Ultrasound imaging has quite often been used to examine length change of the combined free AT and proximal AT by taking 2-D images in the longitudinal plane of the MG or LG MTJ during contractions or movements (Fukunaga et al., 1996; Maganaris and Paul, 2000). Typically, the transducer has been placed in the central region of that muscle’s MTJ and elongation there was assumed to be representative of the whole MTJ. Results presented here support this assumption as strain was not significantly different within the different regions of the MTJ for either the MG or the LG. Furthermore, average strain across the MG MTJ was not different from average strain across the LG MTJ. This suggests relative uniformity of longitudinal elastic behaviour of the two heads. Thus, it may be acceptable to image either head in a 2-D analysis. However, it should be noted that this was for one moderate level of contraction. Also, the transverse strains of the MG and LG proximal AT were not the same. This suggests that different amounts of transverse muscle bulging may occur in these two muscles during contraction.

As noted previously, this study only examined one level of contraction and did not determine free AT or proximal AT stiffness because we lacked an estimate of tendon force. A comparison of transverse strain and tendon stiffness across multiple contraction levels would definitively reveal whether transverse strain is linked to stiffness and contraction level in the human triceps surae. The level of contraction in the present study (≈50% MVC) is modest but still relevant in terms of human movements. In a recent study of walking and slow running it was estimated that the human MG was often generating peak forces 50% or less of predicted maximum isometric force for the MG (Farris and Sawicki, 2012).

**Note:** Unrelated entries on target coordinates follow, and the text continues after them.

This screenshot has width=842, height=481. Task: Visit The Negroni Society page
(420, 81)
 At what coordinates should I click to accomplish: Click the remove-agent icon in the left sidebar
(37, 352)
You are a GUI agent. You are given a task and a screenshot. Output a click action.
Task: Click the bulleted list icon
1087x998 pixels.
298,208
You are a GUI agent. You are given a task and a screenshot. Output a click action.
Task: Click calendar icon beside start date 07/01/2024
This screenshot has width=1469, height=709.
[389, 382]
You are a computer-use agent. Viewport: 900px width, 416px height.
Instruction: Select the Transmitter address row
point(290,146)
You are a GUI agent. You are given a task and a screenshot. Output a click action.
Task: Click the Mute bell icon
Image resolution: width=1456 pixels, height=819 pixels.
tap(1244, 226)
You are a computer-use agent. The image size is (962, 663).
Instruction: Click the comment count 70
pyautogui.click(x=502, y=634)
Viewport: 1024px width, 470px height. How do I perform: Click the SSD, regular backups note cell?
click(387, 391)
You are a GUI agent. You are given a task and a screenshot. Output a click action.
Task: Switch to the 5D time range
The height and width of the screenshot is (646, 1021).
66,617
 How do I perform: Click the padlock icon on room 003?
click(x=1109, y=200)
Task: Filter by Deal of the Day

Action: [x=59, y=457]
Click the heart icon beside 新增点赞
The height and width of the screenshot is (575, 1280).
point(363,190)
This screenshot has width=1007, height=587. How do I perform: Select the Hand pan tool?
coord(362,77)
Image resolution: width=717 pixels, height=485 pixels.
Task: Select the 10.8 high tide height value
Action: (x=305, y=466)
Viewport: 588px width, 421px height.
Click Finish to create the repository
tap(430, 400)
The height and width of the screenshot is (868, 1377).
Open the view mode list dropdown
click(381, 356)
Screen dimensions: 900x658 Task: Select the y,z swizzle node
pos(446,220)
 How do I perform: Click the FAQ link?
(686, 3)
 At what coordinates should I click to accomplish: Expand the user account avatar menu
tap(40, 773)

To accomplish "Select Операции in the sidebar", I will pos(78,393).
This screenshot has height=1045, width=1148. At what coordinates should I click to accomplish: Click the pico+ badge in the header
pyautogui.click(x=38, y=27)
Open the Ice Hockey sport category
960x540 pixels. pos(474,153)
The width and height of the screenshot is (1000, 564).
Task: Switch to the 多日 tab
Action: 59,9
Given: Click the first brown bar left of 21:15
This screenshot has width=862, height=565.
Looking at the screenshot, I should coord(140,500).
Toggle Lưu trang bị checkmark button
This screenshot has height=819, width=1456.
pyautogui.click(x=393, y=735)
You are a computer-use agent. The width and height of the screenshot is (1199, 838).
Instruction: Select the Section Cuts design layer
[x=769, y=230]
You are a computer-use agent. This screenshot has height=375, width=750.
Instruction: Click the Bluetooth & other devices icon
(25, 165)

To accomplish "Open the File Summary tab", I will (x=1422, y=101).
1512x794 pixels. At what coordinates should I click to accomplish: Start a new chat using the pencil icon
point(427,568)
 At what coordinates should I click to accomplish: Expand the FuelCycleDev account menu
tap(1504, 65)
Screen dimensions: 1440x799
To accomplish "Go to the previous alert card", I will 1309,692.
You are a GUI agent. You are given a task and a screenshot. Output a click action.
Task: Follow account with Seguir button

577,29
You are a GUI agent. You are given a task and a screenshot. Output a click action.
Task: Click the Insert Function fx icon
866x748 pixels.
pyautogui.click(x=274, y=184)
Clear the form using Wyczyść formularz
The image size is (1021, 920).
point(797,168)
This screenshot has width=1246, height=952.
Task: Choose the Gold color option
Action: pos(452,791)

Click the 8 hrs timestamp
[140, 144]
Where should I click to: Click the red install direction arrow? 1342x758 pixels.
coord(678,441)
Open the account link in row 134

Here we employed a 3-D freehand ultrasound approach to measure differential strain in the human AT. It was shown that the longitudinal strain of the free AT was greater than that of the proximal AT during sub-maximal plantar-flexor contractions. Considerable transverse strain of the proximal AT was demonstrated and considered to be a factor in determining its lesser longitudinal strain. Further studies should include multiple levels of contraction from passive movement to maximum contraction and determine tendon stiffness for each contraction level.